In our set of carbon scenarios the extractive industries—coal, oil, gas, and timber—are using the current economic and energy crises to get sweetheart deals to make their economic schemes work. It does not take a Nobel Prize winning economist to understand that for raw natural resources from North America to be competitive with their Asian equivalents in Asian markets, our governments have to sell them for less than they are actually worth. (If you want to delve into the economic nuts and bolts of this I would suggest skimming The World's Greatest Coal Arbitrage: China's Coal Import Behavior and Implications for the Global Coal Market
by Richard Morse and Gang He from Stanford—their basic messages being that China has coal and they only buy it from us because we are willing to sell it cheaply.)
But a low return from deeply discounting our shared assets is only one of the impacts. All of the export schemes also endanger our health, safety, and quality of life and compromise wildlands and wildlife. Take the Coos Bay LNG boondoggle
, for example. To make this beast work we not only have to sell our future energy security cheaply but we also must sacrifice the water quality in areas of the Rockies where the natural gas will be extracted by fracking; condemn private land and further fragment public lands with 320 miles of pipeline; and put an entire community at grave risk with the siting of the explosive LNG terminal in the flight path of a local airport.
When looked at in totality these schemes begin to look like a demented game of Mad Libs where you simply substitute the offending carbon commodity—e.g., coal, tar sands, LNG, timber, shale oil–and then fill in the blanks regarding human, community, and ecosystem impacts. There would likely also be an irony blank where the wonder of private enterprise and job creation come face-to-face with the reality of the massive public subsidies and investments required to enable these projects and the job losses in the manufacturing sectors associated with the supplying of underpriced raw materials to a competing economy.
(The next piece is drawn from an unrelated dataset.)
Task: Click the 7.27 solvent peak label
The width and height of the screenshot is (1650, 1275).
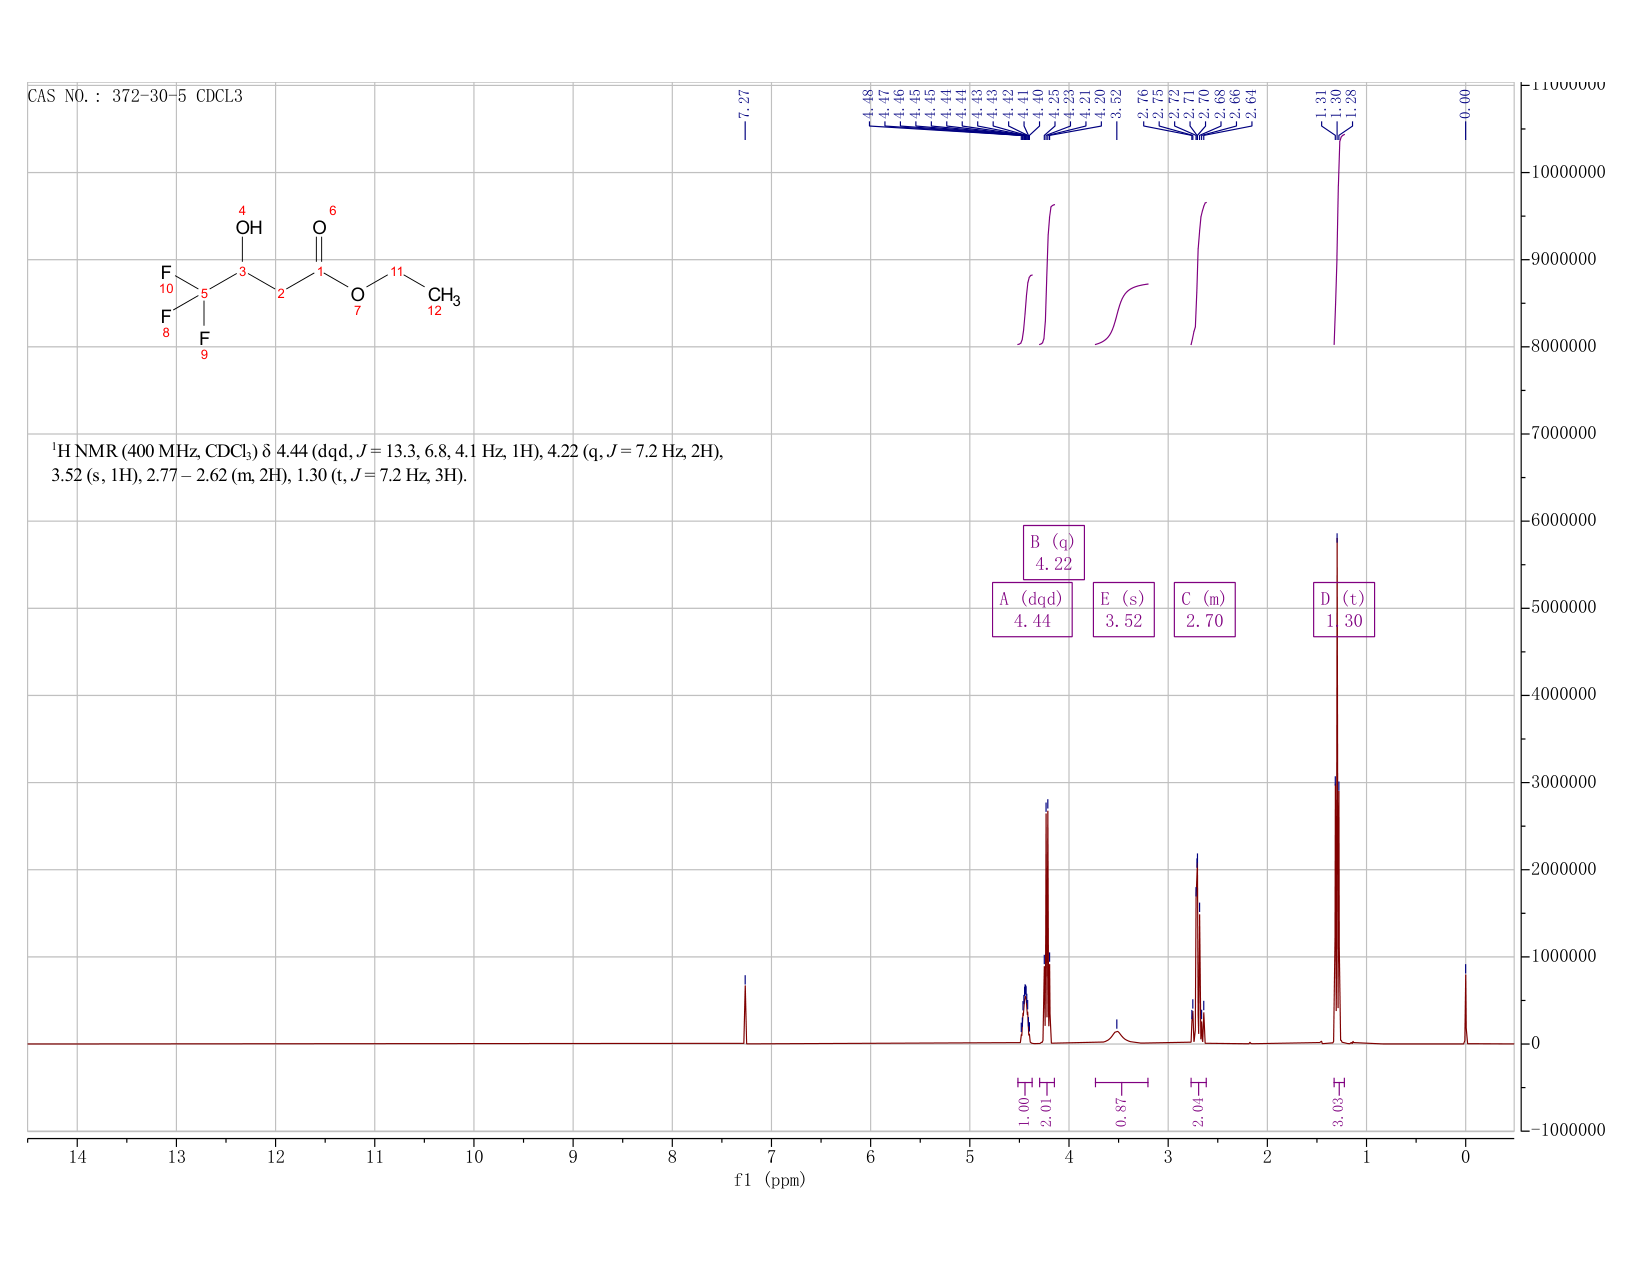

While we are on the topics of private investment and job creation, two issues should arise. First, private is an interesting term when looking at funding coming from investment banks such as Goldman Sachs—in the case of the Cherry Point coal terminal—just how “private” is that capital from an institution holding broad deposits and still making profits because of federal intervention and tax-payer investment. And as for job creation, the extractive industries are really not very effective at translating capital in to jobs or even delivering on what relatively scant jobs they promise to create.
To those watching and studying this collective phenomenon, it really feels like we are being attacked on all fronts at once. That is often demoralizing unless you start to also see the little dots of resistance emerging from Alaska to California and from Washington to Montana. It is good to see the coal folks working together both in the US and Canada. The same is true for the oil pipeline people and LNG opponents too. But we really need to all understand that this collective rush to ship needs to be met with collective and responsive opposition.
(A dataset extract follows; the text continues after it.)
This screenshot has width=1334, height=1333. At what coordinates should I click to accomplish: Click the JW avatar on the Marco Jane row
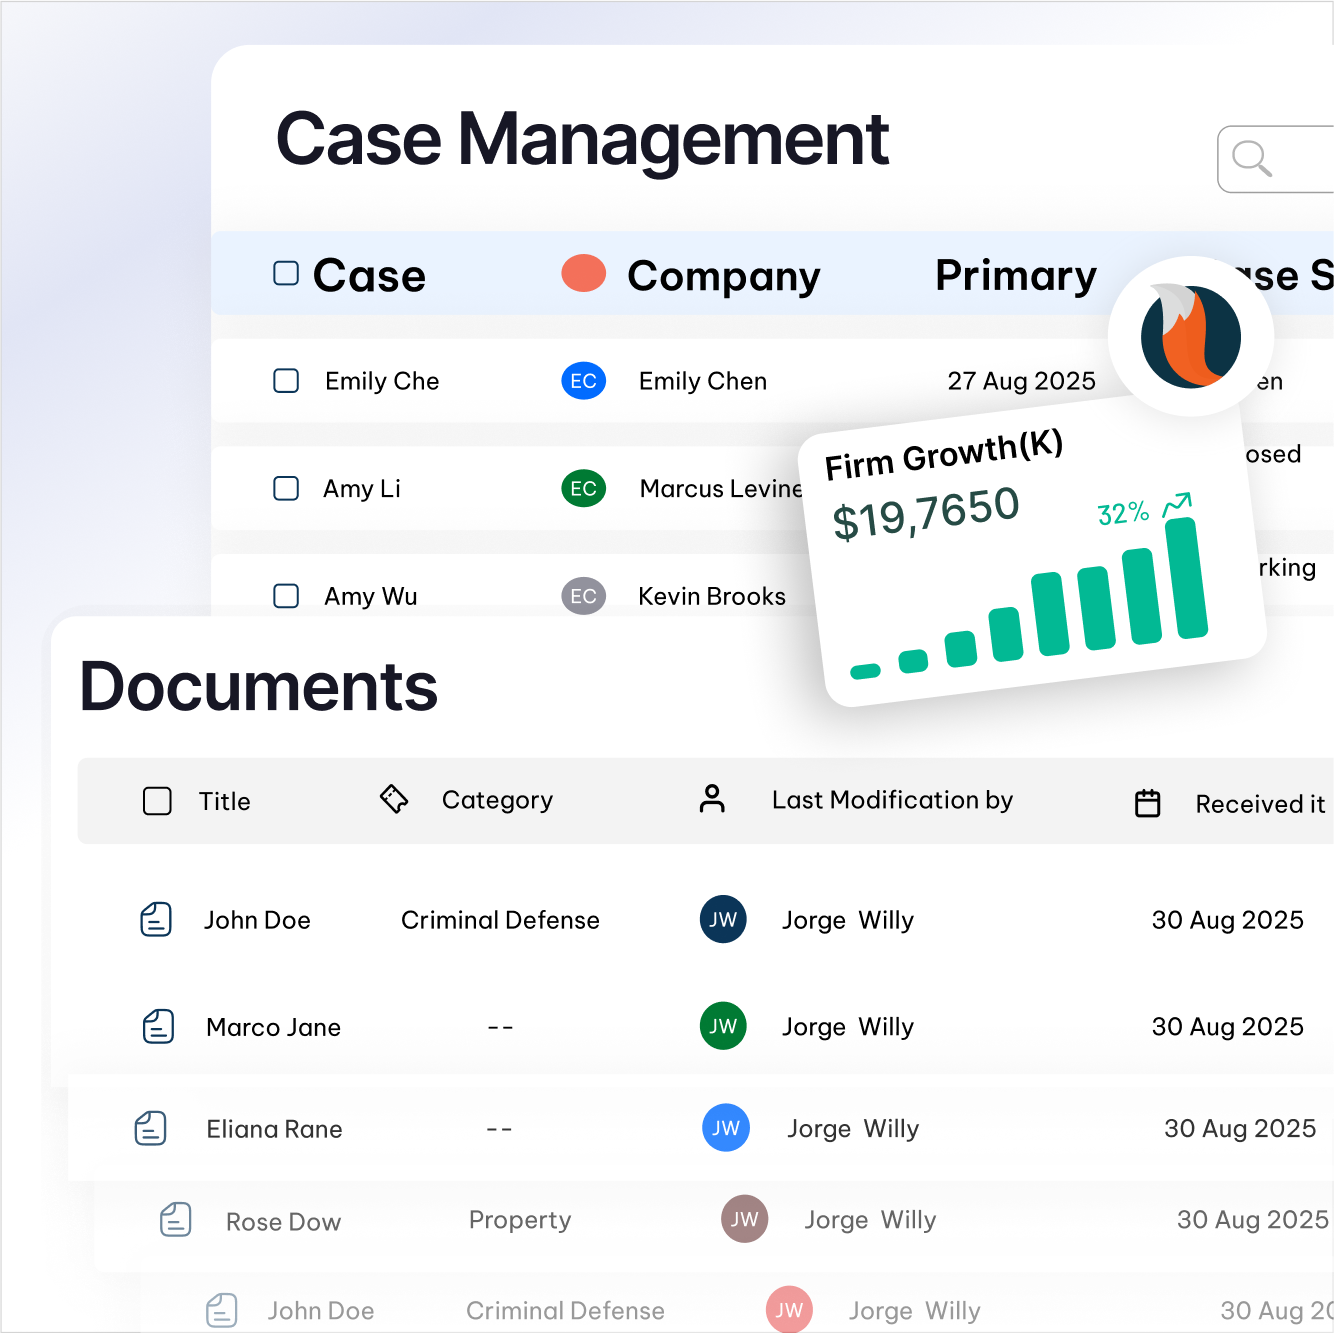point(722,1026)
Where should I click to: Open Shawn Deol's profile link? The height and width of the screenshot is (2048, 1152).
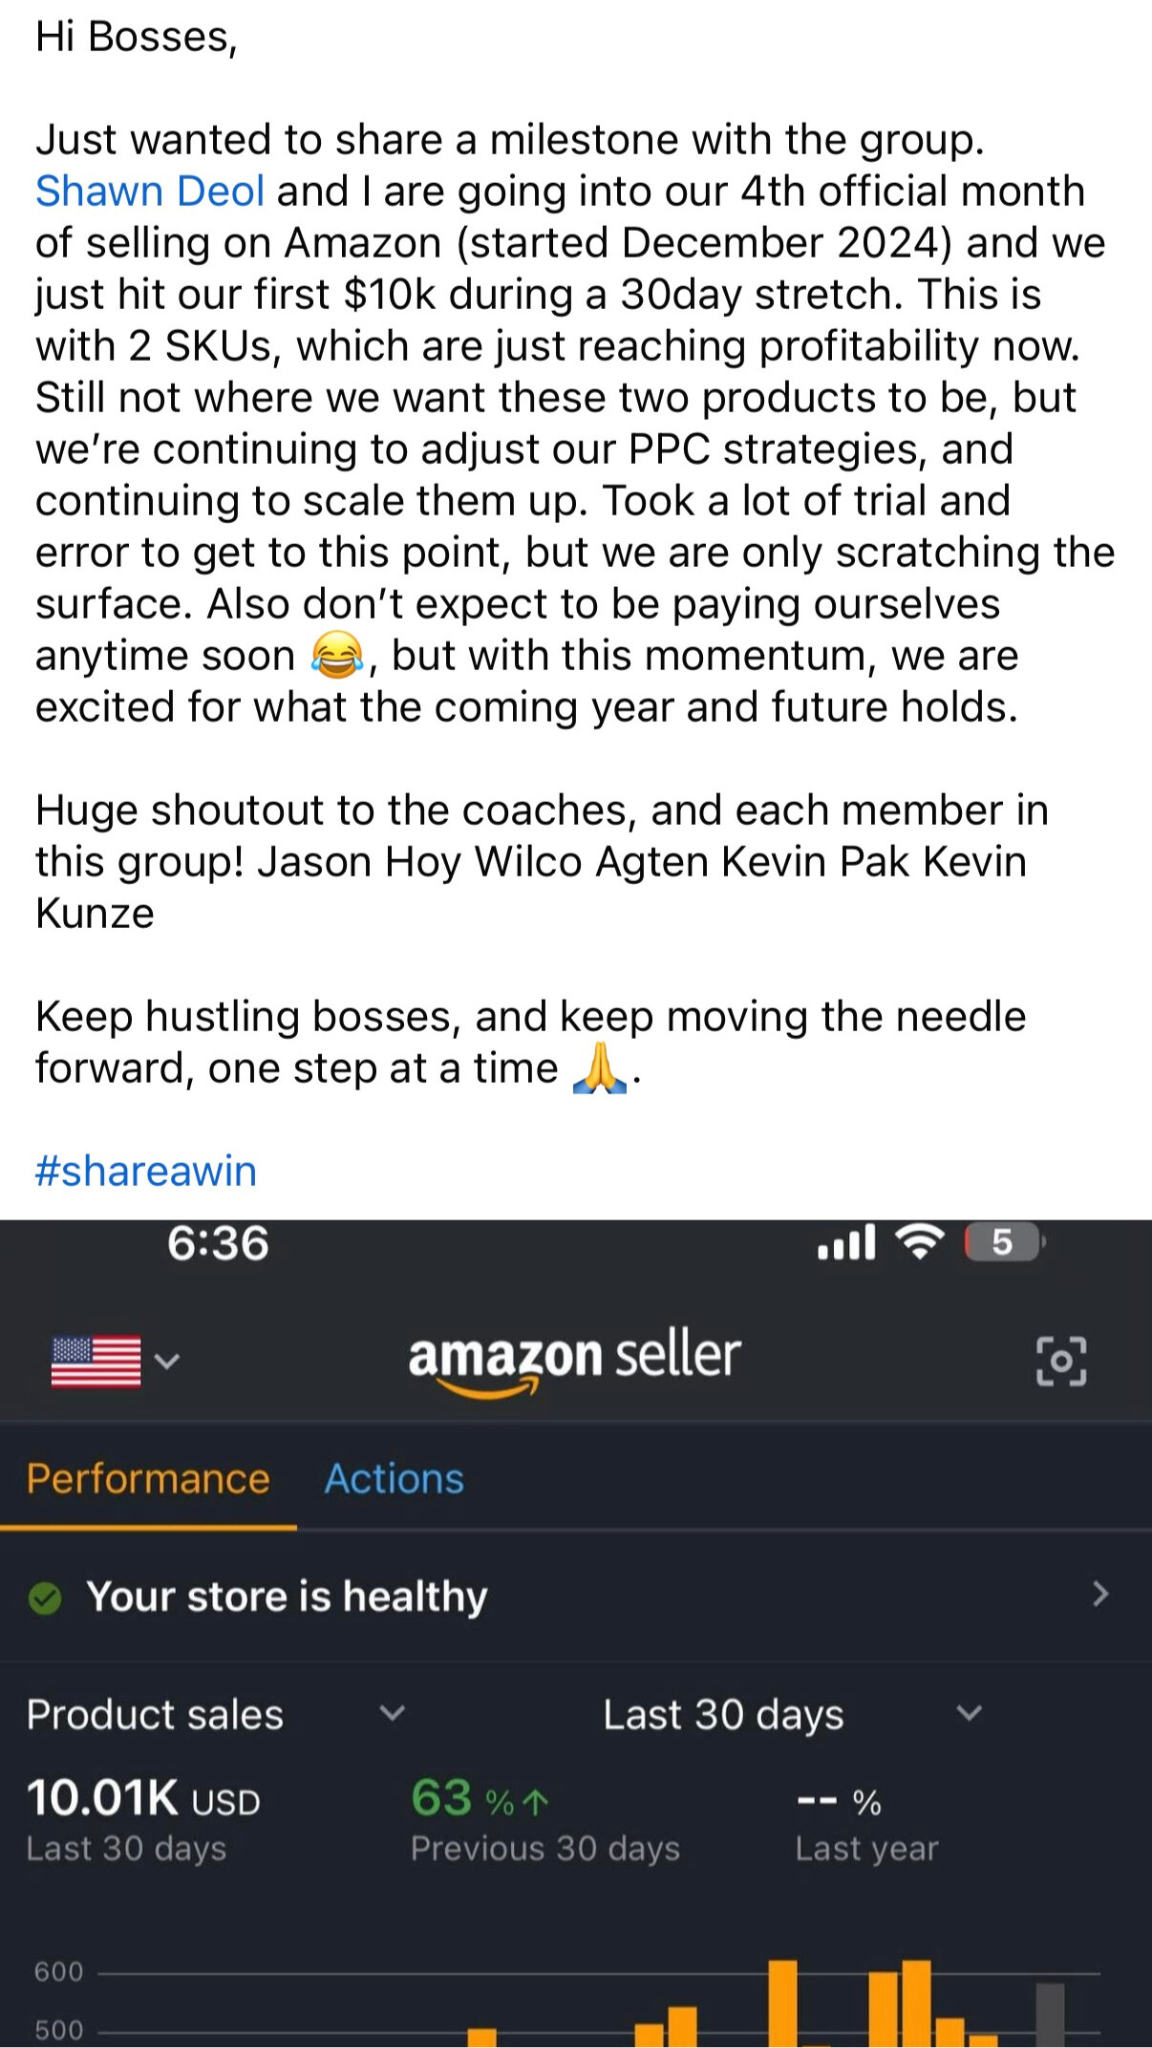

Bill McKibben and Bob Ferris in Bellingham, Washington at an anti-coal rally (P Anderson)
I have talked to many about the efficacy of forming what I have called a Carbon Curtain Coalition that coordinates and enables all of these individual and regional initiatives. The Carbon Curtain Coalition’s mission would be a simple one: Oppose carbon exports from ports in western North America. Whether or not this coalition is a good idea or if it gets formed, we should all act like it exists. We should all watch this important set of issues and be ready to support any and all efforts. We should all have instant membership by virtue of the fact that these projects will fundamentally change our world for generations to come.
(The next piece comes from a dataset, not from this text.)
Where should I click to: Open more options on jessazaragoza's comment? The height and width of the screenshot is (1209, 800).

The Carbon Curtain Coalition’s message to politicians would be: If you really want a crisis to take action on, how about the one that is frying Americans to death in the East? Or how about the crisis that is acidifying our oceans? Or what about the one that is likely influencing the severity of storms and property losses? This list goes on and on, but all of these tendrils lead back to carbon in some way. So get involved and make some noise.